**Work required:**
Rewrite the records from the start through the line containing "Action: coord(1383,24)", inclusive, replacing "wallet icon" with "account icon" and leaving everything else unchanged. Omit the pictures from your answer.

● ● ● ●

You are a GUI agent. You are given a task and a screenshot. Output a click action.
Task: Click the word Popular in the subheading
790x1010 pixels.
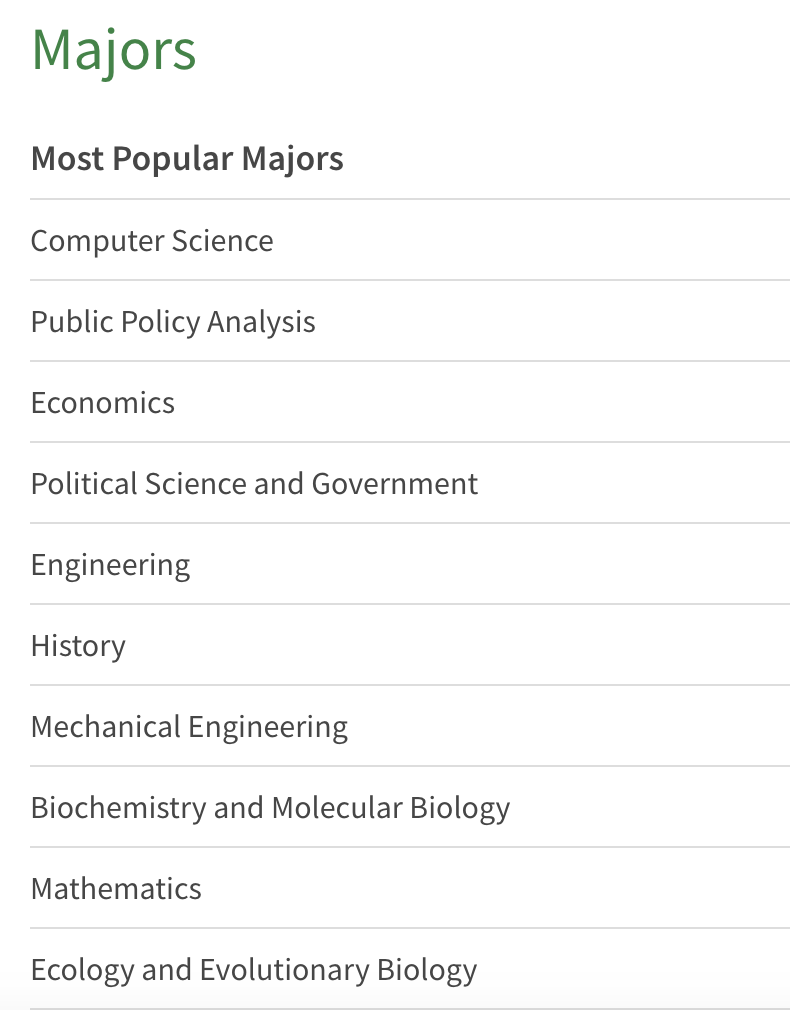[x=173, y=158]
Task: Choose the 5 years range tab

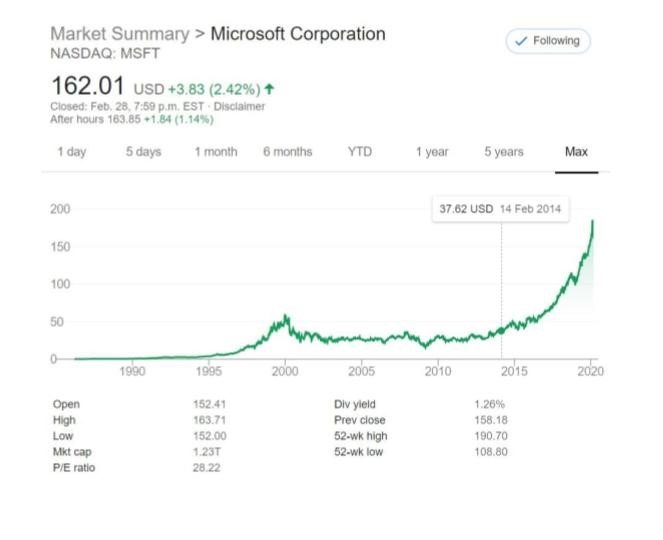Action: (504, 152)
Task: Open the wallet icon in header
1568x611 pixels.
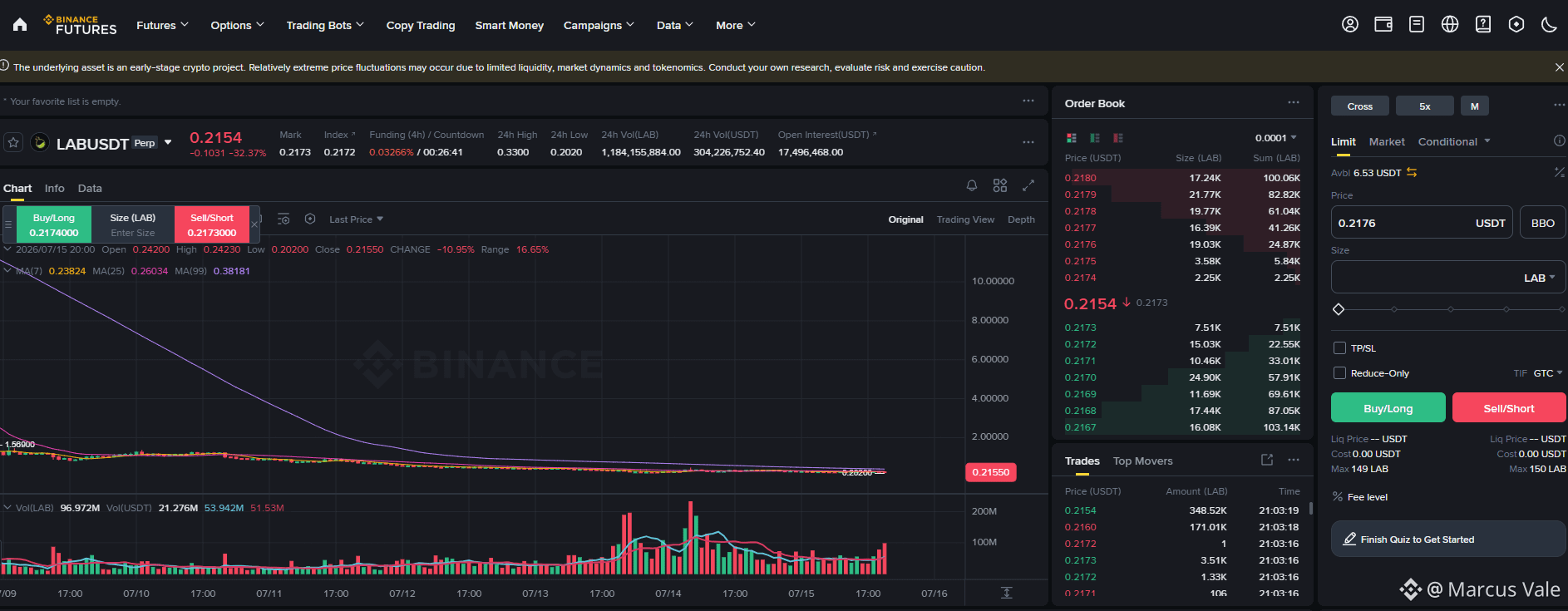Action: coord(1383,24)
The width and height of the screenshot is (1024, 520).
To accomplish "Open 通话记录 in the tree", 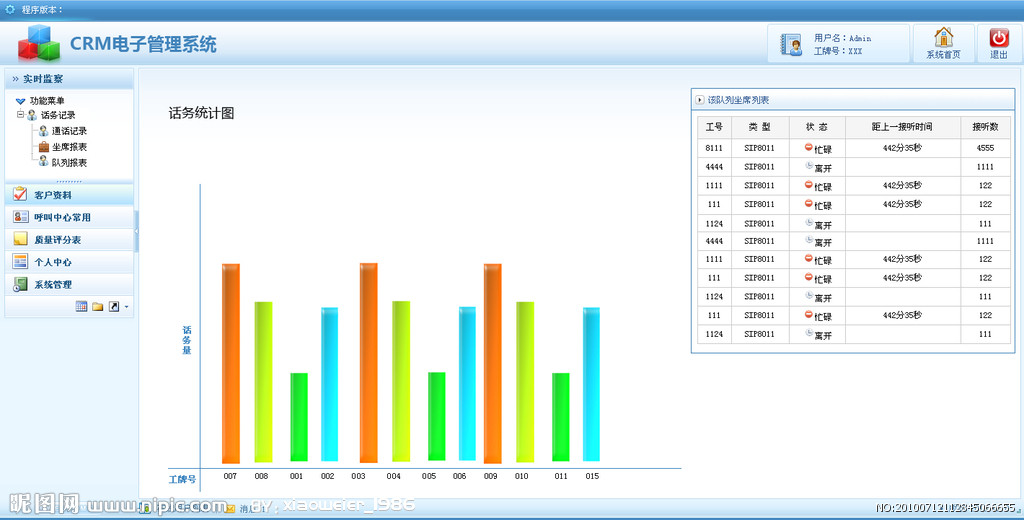I will [69, 131].
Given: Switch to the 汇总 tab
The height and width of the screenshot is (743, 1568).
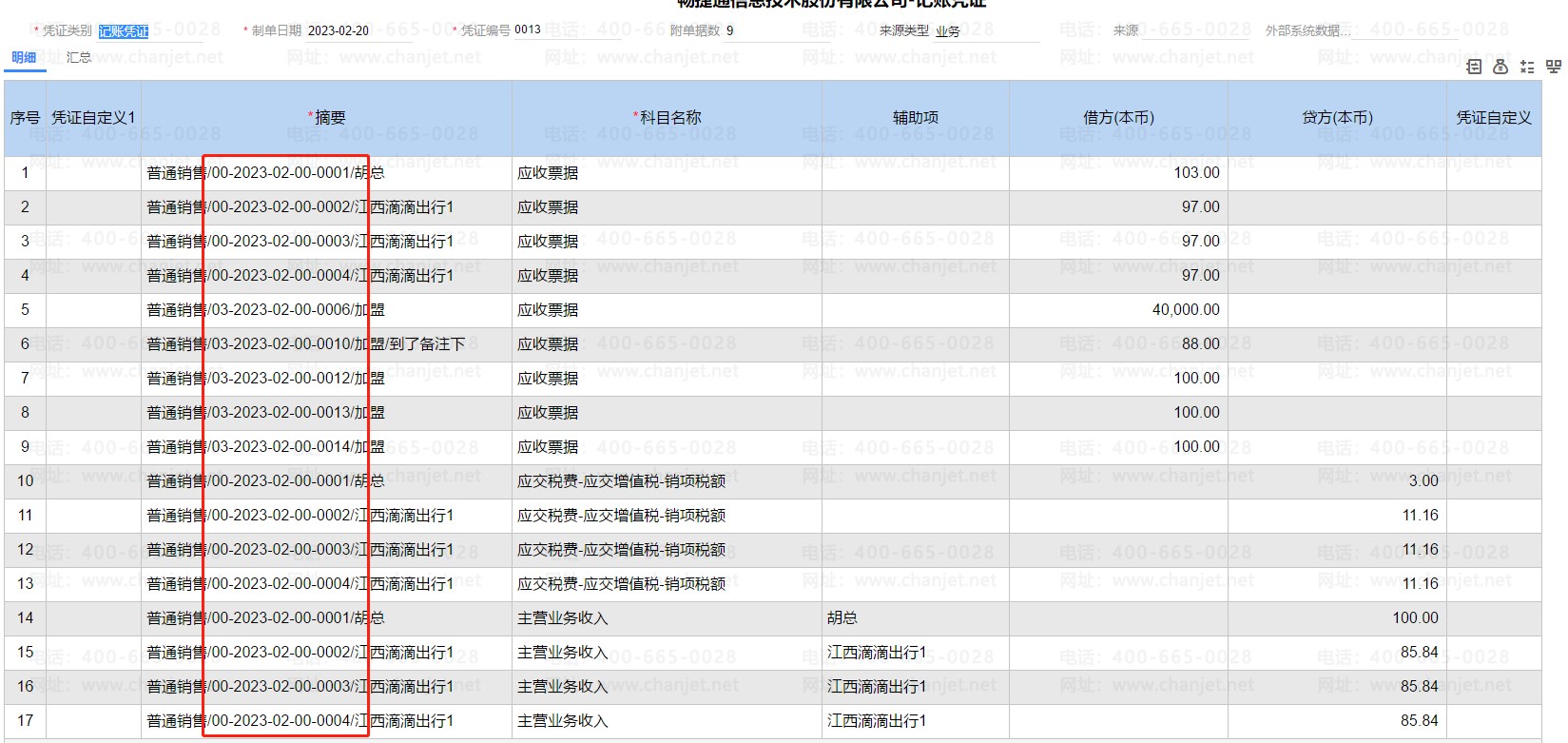Looking at the screenshot, I should click(x=79, y=57).
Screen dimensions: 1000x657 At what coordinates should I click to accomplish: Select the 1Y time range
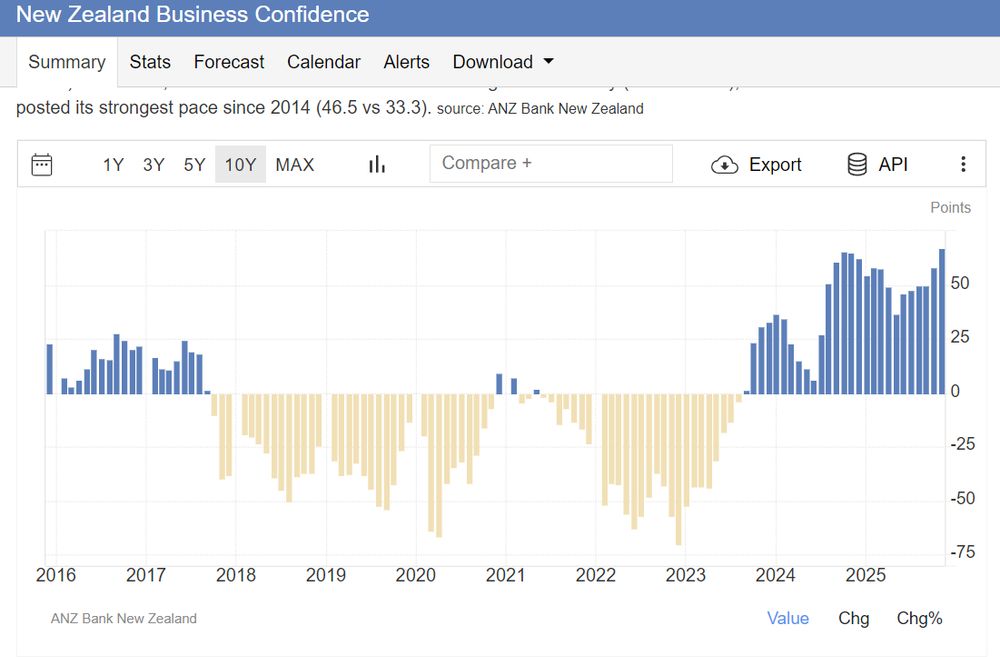click(x=113, y=164)

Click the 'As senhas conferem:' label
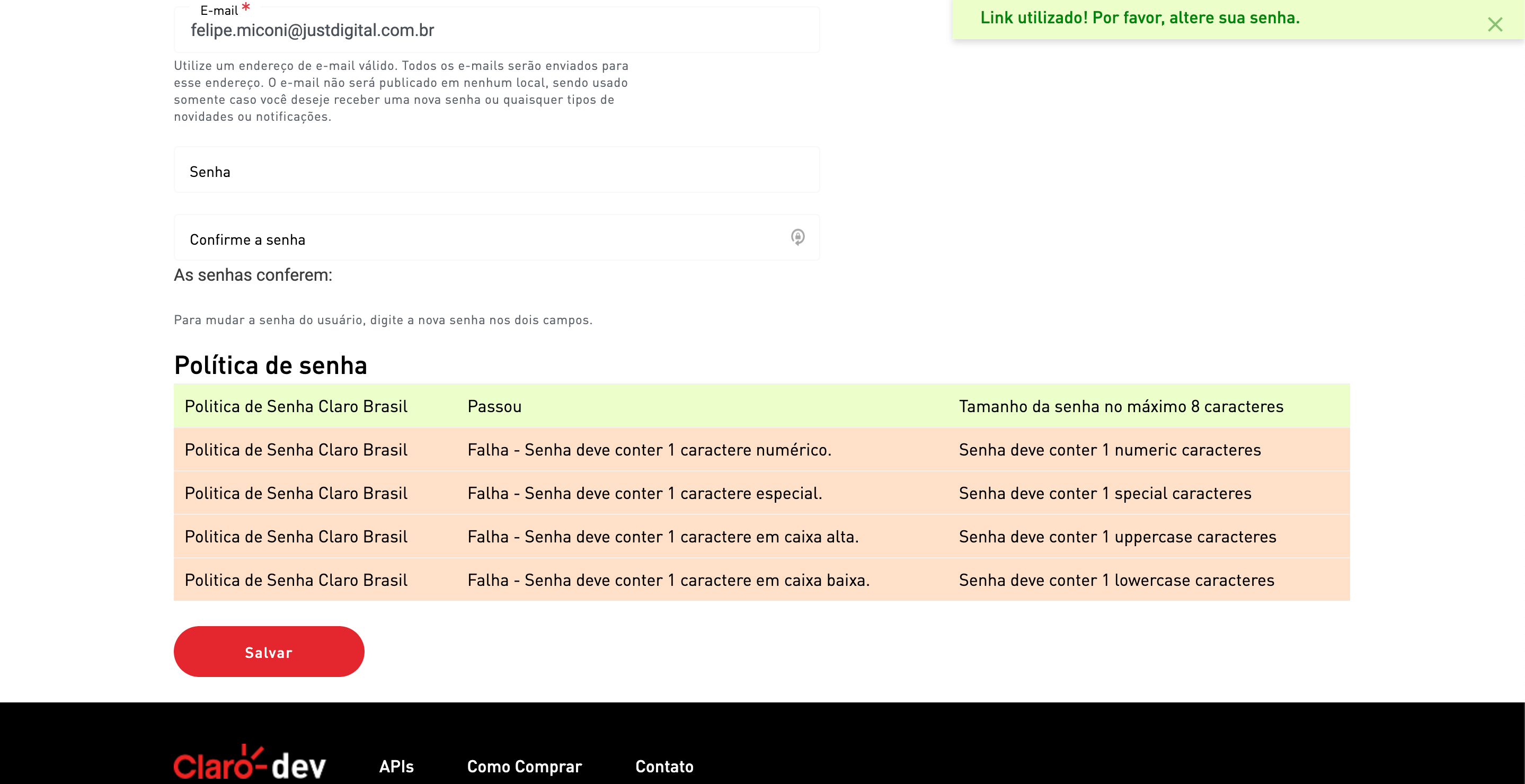tap(253, 275)
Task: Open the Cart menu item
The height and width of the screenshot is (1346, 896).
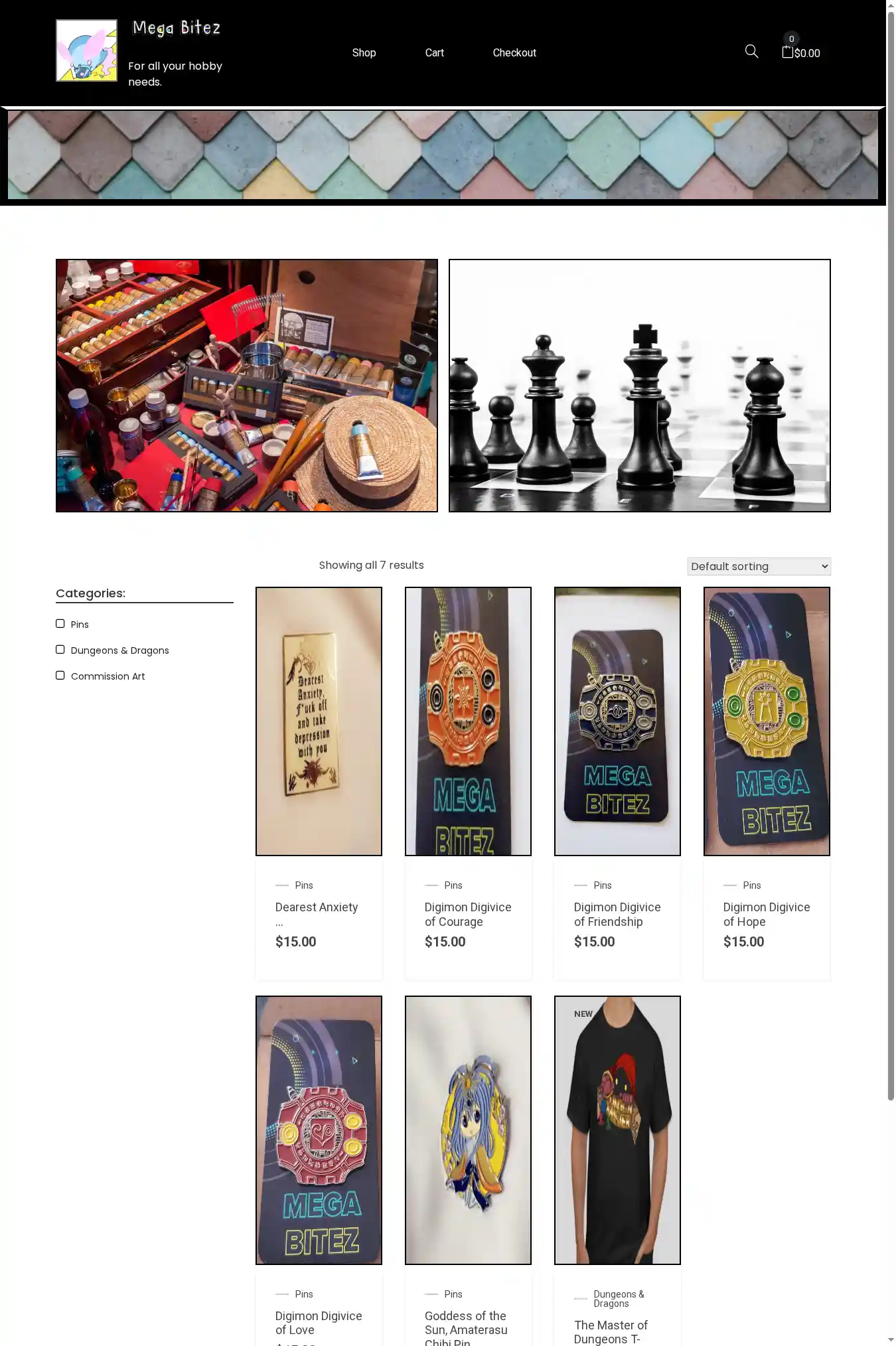Action: (x=434, y=52)
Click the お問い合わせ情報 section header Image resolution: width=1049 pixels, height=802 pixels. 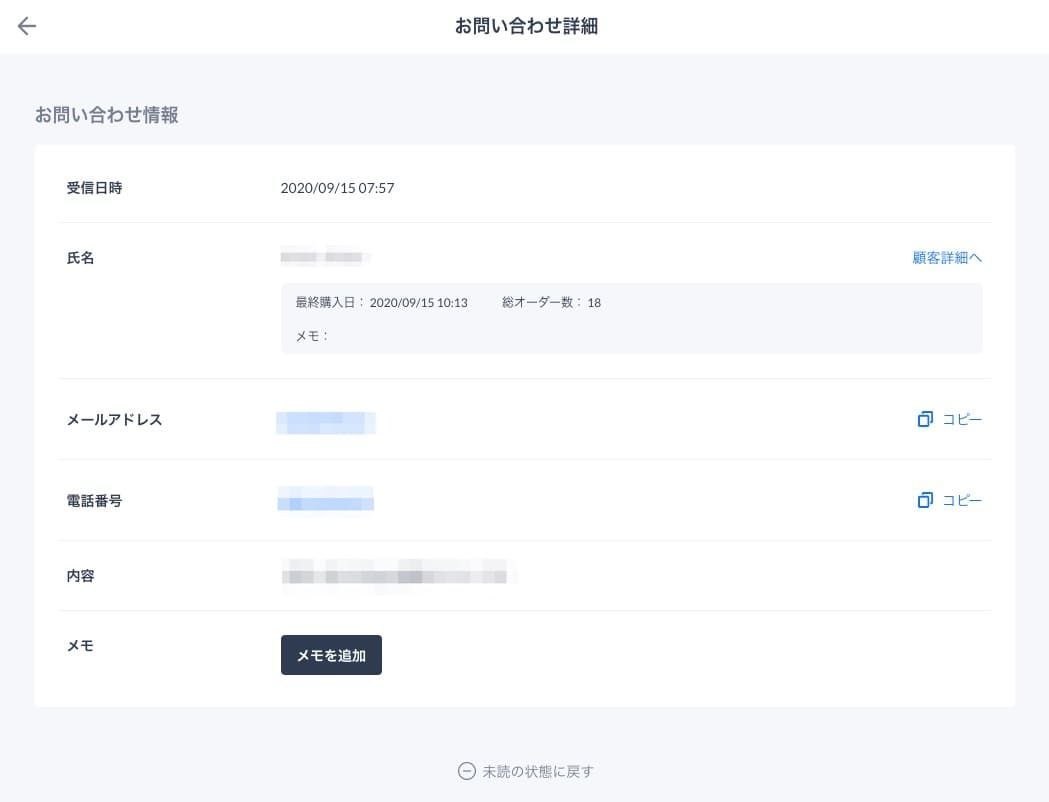click(x=107, y=115)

● ● ● ●

**In response:**
You are a GUI agent. You are given a task and a screenshot. Output a click action.
Task: Click the word Popular in the subheading
790x1010 pixels.
[x=173, y=158]
Task: Choose the 5 years range tab

Action: (504, 152)
Task: Open the account icon in header
1568x611 pixels.
Action: coord(1383,24)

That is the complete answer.